Republika, Minggu, 30 Juli 2006

SELISIK


Naskah yang Memikat Editor
--------------------------
>> Anwar Holid



‘KAMI memang mencari permata,’ kata editor sebuah penerbitan tentang banyaknya 
naskah yang mereka
tolak. Sebagai editor, dia harus betul-betul sabar menghadapi naskah yang 
ditawarkan ke penerbit
tempatnya bekerja. Kondisi naskah macam-macam; ada yang masih mentah, tapi 
ternyata ditulis
ratusan halaman; ada yang cara penyampaian ceritanya menarik, tapi di dalamnya 
mengandung banyak
inkoherensi; ada yang cukup matang, tetapi berpotensi melahirkan kontroversi 
dan respons negatif
karena menyerang banyak institusi agama; sebagian gagal memancing rasa ingin 
tahu bahkan ketika
sudah dibaca hingga setengah naskah. Semua naskah yang jadi tanggung jawabnya 
dibaca, diberi
catatan dan tanda---entah karena menarik perhatian atau justru kurang masuk 
akal dan merupakan
kelemahan.

Editor punya banyak alasan kenapa harus menolak naskah, dan harus diakui, 
pertimbangan itu memang
wajar, masuk akal. Dalam industri penerbitan, naskah yang ditolak itu memiliki 
kesamaan kesalahan
umum---dalam istilah Inggris dinamai common flaw.

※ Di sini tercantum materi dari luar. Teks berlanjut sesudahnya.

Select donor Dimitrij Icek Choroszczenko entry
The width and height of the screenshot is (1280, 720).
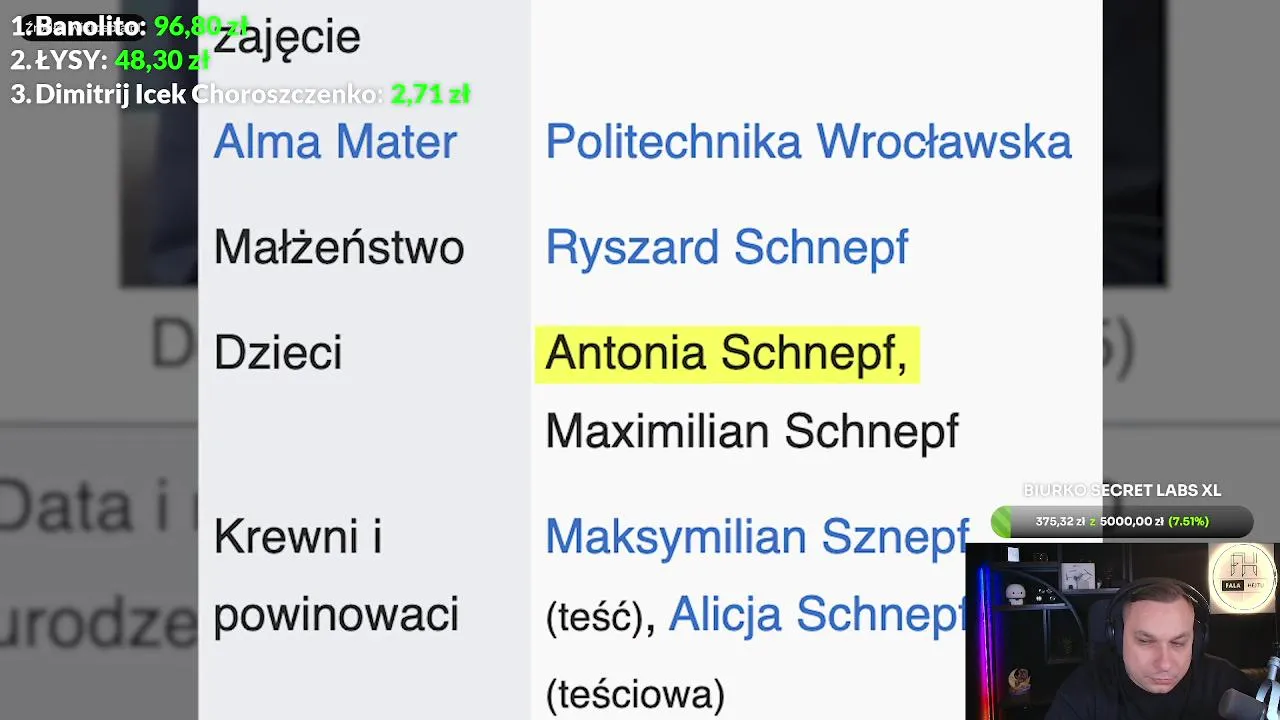click(240, 94)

Kesalahan umum bisa terdiri banyak faktor, mulai dari keterampilan menulis, 
cara mengungkapkan
tulisan (gaya bahasa), hingga masalah nonteknik yang menghambat kemajuan karir 
kepenulisan; yang
paling kerap dilakukan ialah penulis tergesa-gesa mengirim naskah kasar, belum 
dipoles, belum
dibaca ulang, dipikirkan masak-masak isi dan cara penulisannya. ‘Biarkan 
tulisan Anda mengendap
sebentar, kemudian poleslah pelan-pelan. Edit dan revisi sendiri dulu. Sebelum 
bermaksud dikirim
atau ditawarkan, minta orang dekat atau orang lain baca sejenak, mintai 
komentar mereka, dengar
yang mereka rasakan,’ begitu saran editor lain.

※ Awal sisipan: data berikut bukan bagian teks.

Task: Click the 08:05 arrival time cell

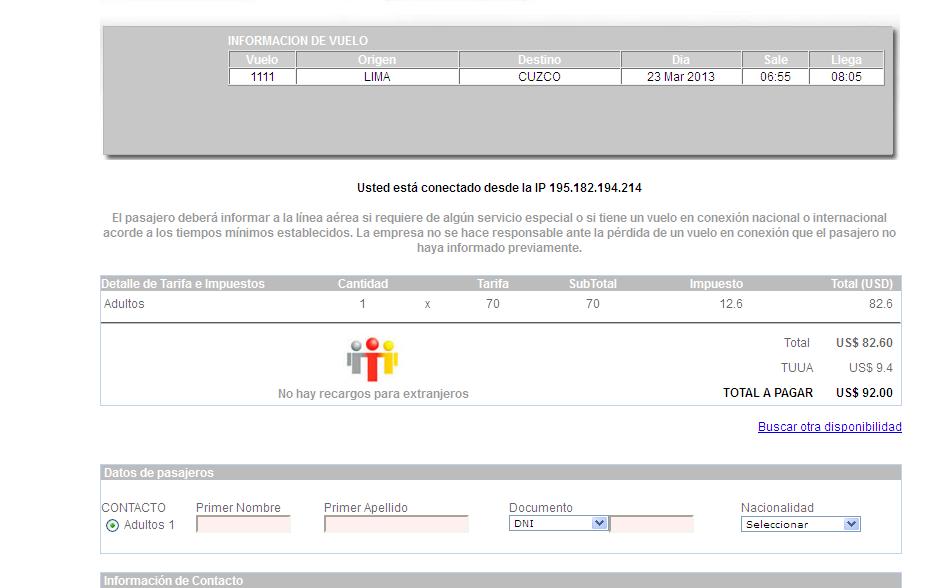Action: (x=846, y=77)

FIKSI misalnya, memiliki sejumlah unsur pokok, antara lain tema, karakter 
(tokoh), plot (alur
cerita), konflik, dialog, sudut pandang, setting (latar), peristiwa, struktur; 
tanpa kematangan
unsur-unsur tersebut, sulit mengharapkan penulis bisa menghasilkan karya yang 
mampu memikat
khalayak. Memang tidak semua karya mengandung seluruh syarat unsur, tapi 
setidaknya penulis tahu
hendak mengedepankan unsur mana atau mengejar apa, misalnya apa mau 
bereksperimen, menekankan
setting, atau mendahulukan penokohan. Ketika baca, idealnya editor tahu 
kekuatan dan kelemahan
naskah, mana yang tercapai dengan baik, bagian apa yang justru bertele-tele 
atau bahkan inkoheren.

‘Terlalu banyak penulis mengorbankan tokoh di hadapan plot,’ kata Mark 
McLaughlin mengomentari
soal plot. ‘Plot yang klise biasanya muncul dari karakter yang juga klise.’ 
Editor ternyata sering
menemukan plot yang terlalu dibuat-buat, basi, lemah, mudah ditebak, bahkan 
terlalu banyak;
sementara semua itu ditulis dengan dangkal, dengan bahasa kurang membangkitkan 
imajinatif,
berdasar observasi klise.

‘Kadang-kadang penulis kurang menghargai karakter mereka sendiri; campur tangan 
pengarang di dalam
cerita justru menyelewengkan karakter dan situasi menjadi akhir yang terlalu 
jelas,’ simpul editor
Northwest Review, Janice McRae.

Ada banyak sebab kenapa karakter jadi klise, antara lain perkembangan emosi dan 
pikirannya kurang,
lagian kekurangan aksi penting; sebagai tokoh, dia kurang terbangun, terlalu 
berlebihan, terlalu
umum, stereotipe, dan datar, tak nyata, sulit dipercaya, tak punya perkembangan 
kuat dan
orisinalitas sifat.

Dalam mengungkapkan kisah atau menuangkan gagasan pun, kadang-kadang penulis 
terlalu cepat puas.
Ternyata ketika dibaca orang lain, apalagi editor, tulisan tersebut masih 
statis, kekurangan
pemecahan masalah dan imajinasi. 

Pembukaan yang kurang memancing, bertele-tele, lambat, melelahkan, 
berpanjang-panjang dengan
kalimat berputar-putar dan mengumbar kata, terlalu menceramahi, sementara isi 
pemikiran kurang
dipertimbangkan dengan matang, diperburuk akhiran yang dipaksakan, tulisan 
penuh tatabahasa
berlepotan, salah menggunakan diksi, mengabaikan kaidah berbahasa, hanya akan 
membuat tulisan
kehilangan fokus tema, bahkan bisa mementahkan, akhirnya melantur ke subjek 
lain yang lepas dari
niat awal. Editor yang dari awal kehilangan kesabaran membaca naskah akan cepat 
menyerah, akhirnya
memutuskan menolak naskah, karena setelah meraba-raba, gagal menemukan subjek 
yang ingin
diketengahkan penulis.

Ada kala penulis hanya menawarkan naskah, tanpa disertai book description 
(sinopsis), maksud
penulisan, positioning, atau subjek yang ingin disampaikan. Padahal, dengan 
menyertakan keterangan
selengkap mungkin, termasuk komentar jujur dari para pembaca awal, akan 
memudahkan editor mendapat
gambaran utuh tentang naskah yang sedang dihadapi.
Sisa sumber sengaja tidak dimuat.